** Work instructions **
Your answer must hold only the lines below from the line containing "1344x896 pixels." through the line containing "Given: Click the purple Figma icon", each reproduced exactly.
START Records
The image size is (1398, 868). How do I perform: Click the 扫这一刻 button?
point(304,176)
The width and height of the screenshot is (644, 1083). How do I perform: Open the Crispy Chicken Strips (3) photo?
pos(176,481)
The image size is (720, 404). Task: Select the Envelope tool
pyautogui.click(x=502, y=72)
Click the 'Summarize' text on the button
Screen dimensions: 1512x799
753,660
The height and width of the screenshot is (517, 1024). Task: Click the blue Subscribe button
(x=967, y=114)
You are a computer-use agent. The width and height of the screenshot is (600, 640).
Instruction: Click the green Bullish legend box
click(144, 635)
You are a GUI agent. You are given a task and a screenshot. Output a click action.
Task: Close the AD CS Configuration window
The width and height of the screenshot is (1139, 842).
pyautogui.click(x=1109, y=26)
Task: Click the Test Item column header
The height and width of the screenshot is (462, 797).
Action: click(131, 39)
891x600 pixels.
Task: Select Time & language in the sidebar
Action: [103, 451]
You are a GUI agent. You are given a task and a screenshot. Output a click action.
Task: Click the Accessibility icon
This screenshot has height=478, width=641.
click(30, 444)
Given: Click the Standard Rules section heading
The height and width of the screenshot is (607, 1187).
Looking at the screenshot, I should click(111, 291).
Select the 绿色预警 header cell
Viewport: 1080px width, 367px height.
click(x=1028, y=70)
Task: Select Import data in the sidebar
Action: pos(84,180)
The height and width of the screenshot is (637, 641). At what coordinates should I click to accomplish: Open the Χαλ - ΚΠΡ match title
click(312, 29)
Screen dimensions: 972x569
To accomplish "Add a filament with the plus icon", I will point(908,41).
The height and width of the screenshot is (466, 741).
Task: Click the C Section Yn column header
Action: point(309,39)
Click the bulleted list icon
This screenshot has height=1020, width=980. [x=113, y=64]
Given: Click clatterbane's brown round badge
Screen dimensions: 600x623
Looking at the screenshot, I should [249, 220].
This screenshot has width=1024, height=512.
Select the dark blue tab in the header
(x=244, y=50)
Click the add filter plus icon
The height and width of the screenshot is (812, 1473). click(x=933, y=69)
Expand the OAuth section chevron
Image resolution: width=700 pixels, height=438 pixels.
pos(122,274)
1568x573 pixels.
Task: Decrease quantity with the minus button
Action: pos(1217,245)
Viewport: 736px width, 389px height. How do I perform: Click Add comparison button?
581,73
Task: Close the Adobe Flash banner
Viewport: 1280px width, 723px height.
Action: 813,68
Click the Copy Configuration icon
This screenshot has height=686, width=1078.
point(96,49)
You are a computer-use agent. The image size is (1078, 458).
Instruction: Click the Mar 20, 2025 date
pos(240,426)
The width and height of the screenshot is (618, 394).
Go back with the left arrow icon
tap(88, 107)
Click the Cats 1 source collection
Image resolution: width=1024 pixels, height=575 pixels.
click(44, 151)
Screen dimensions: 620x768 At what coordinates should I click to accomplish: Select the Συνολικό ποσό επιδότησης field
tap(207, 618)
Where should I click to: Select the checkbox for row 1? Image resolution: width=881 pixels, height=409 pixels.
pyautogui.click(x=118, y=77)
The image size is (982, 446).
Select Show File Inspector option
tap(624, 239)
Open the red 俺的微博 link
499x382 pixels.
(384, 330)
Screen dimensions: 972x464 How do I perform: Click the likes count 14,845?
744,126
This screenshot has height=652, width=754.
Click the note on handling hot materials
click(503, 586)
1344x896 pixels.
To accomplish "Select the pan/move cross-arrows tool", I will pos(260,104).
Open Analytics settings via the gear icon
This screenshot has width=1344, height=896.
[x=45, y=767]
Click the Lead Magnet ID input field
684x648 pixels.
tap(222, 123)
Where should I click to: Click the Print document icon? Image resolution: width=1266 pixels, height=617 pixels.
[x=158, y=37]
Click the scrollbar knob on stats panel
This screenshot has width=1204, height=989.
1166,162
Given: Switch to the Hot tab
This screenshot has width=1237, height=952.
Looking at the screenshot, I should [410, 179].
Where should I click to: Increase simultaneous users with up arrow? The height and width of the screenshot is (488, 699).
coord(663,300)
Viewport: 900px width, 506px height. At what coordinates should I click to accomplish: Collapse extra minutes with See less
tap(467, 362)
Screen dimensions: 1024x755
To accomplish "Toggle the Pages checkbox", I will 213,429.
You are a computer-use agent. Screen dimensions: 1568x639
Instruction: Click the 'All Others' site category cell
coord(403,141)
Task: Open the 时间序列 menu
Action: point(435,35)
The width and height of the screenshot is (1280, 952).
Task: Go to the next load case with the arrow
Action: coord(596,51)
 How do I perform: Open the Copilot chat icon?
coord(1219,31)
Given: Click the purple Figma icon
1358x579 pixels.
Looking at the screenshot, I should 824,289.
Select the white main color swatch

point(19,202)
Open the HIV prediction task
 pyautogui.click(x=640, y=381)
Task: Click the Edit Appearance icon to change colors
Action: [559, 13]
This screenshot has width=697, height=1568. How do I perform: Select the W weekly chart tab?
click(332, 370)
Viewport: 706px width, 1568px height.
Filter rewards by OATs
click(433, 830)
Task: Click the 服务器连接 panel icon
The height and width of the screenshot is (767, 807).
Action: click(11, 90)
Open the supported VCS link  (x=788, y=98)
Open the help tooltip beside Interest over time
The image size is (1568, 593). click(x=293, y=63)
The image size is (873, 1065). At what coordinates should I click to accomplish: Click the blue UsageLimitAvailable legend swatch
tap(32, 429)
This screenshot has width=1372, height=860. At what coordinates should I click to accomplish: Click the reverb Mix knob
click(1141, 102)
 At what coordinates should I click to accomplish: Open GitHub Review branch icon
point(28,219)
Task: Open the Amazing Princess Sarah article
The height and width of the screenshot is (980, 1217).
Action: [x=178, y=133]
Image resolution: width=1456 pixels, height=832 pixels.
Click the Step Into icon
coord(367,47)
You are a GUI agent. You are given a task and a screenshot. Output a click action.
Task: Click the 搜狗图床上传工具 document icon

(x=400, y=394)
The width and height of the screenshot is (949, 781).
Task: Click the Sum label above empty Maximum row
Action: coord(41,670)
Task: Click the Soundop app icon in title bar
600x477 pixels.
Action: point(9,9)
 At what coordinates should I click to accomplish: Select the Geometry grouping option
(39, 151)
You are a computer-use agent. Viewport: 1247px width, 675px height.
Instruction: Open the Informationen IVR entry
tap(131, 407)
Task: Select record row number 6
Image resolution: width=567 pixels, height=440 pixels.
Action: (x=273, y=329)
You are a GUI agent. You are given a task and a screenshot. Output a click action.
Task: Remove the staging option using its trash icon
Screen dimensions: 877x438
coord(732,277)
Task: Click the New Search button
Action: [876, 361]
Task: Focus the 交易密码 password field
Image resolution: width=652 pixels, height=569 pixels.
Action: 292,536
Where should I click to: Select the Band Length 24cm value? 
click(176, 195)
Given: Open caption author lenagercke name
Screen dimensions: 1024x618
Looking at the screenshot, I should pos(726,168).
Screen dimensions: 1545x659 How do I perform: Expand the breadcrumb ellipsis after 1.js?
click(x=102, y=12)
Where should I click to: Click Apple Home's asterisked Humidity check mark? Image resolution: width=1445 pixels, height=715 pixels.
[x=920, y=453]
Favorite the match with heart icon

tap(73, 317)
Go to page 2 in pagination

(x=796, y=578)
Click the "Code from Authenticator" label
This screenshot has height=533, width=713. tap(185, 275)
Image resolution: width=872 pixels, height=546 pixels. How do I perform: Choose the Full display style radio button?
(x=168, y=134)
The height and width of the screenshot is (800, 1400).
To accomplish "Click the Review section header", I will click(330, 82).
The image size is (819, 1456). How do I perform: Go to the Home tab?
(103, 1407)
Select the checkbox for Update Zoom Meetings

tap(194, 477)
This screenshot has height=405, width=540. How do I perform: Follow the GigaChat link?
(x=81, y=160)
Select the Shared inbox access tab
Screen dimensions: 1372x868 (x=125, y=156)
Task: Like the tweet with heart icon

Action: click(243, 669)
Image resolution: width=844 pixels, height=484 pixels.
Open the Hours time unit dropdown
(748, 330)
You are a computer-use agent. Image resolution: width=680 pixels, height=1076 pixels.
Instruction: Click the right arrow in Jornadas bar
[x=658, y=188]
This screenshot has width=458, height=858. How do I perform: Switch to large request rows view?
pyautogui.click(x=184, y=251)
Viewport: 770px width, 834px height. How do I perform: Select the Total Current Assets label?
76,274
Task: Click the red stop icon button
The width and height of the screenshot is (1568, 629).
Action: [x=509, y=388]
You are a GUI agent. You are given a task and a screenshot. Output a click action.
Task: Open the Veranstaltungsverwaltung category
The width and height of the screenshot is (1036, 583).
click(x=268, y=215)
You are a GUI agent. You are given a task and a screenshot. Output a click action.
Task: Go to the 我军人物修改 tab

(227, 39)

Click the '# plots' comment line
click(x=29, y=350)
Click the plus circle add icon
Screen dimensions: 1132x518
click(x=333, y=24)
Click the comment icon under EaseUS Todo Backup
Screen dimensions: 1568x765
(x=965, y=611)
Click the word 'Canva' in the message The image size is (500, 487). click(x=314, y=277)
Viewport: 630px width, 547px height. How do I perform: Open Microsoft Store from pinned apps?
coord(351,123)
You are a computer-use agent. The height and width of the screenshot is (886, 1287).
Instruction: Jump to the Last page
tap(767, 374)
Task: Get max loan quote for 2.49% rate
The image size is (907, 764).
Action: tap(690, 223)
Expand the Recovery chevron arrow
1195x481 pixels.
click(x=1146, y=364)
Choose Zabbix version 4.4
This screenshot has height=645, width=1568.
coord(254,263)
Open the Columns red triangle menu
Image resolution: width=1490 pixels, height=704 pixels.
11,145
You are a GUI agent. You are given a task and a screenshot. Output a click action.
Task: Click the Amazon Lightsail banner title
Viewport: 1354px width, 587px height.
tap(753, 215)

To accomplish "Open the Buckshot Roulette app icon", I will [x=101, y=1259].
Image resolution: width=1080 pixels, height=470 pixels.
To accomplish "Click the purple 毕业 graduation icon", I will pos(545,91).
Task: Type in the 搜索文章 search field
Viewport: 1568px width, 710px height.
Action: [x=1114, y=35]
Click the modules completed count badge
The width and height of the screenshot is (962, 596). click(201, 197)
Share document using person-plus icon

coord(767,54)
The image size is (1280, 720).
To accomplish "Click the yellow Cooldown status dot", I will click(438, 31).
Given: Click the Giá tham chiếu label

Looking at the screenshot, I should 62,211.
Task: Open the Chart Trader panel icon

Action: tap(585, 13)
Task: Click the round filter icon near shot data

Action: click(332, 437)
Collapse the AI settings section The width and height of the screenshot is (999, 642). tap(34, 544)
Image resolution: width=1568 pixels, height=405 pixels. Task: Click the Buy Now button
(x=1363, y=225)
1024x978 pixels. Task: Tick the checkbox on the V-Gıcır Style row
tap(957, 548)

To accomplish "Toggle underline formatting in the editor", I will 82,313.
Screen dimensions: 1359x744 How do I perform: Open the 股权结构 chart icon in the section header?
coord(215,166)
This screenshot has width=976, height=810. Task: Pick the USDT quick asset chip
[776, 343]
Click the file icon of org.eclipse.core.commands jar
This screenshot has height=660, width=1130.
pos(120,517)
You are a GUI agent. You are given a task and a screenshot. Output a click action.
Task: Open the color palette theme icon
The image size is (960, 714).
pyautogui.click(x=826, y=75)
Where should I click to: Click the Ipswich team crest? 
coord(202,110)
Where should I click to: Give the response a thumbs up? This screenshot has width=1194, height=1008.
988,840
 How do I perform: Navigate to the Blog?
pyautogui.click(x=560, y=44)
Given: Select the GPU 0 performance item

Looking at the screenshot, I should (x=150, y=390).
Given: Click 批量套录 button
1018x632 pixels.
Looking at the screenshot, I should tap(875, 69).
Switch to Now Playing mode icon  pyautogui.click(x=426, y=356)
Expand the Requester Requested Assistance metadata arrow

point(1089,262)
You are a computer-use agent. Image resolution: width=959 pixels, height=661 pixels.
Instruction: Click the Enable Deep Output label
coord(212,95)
END Records
** Exercise answer **
1344x896 pixels.
To accomplish "Select the pan/move cross-arrows tool", I will pos(260,104).
Open Analytics settings via the gear icon
This screenshot has width=1344, height=896.
[x=45, y=767]
Click the Lead Magnet ID input field
684x648 pixels.
tap(222, 123)
Where should I click to: Click the Print document icon? Image resolution: width=1266 pixels, height=617 pixels.
[x=158, y=37]
Click the scrollbar knob on stats panel
This screenshot has width=1204, height=989.
1166,162
Given: Switch to the Hot tab
This screenshot has width=1237, height=952.
Looking at the screenshot, I should [410, 179].
Where should I click to: Increase simultaneous users with up arrow? The height and width of the screenshot is (488, 699).
coord(663,300)
Viewport: 900px width, 506px height. At what coordinates should I click to accomplish: Collapse extra minutes with See less
tap(467, 362)
Screen dimensions: 1024x755
To accomplish "Toggle the Pages checkbox", I will 213,429.
You are a computer-use agent. Screen dimensions: 1568x639
Instruction: Click the 'All Others' site category cell
coord(403,141)
Task: Open the 时间序列 menu
Action: point(435,35)
The width and height of the screenshot is (1280, 952).
Task: Go to the next load case with the arrow
Action: coord(596,51)
 How do I perform: Open the Copilot chat icon?
coord(1219,31)
Given: Click the purple Figma icon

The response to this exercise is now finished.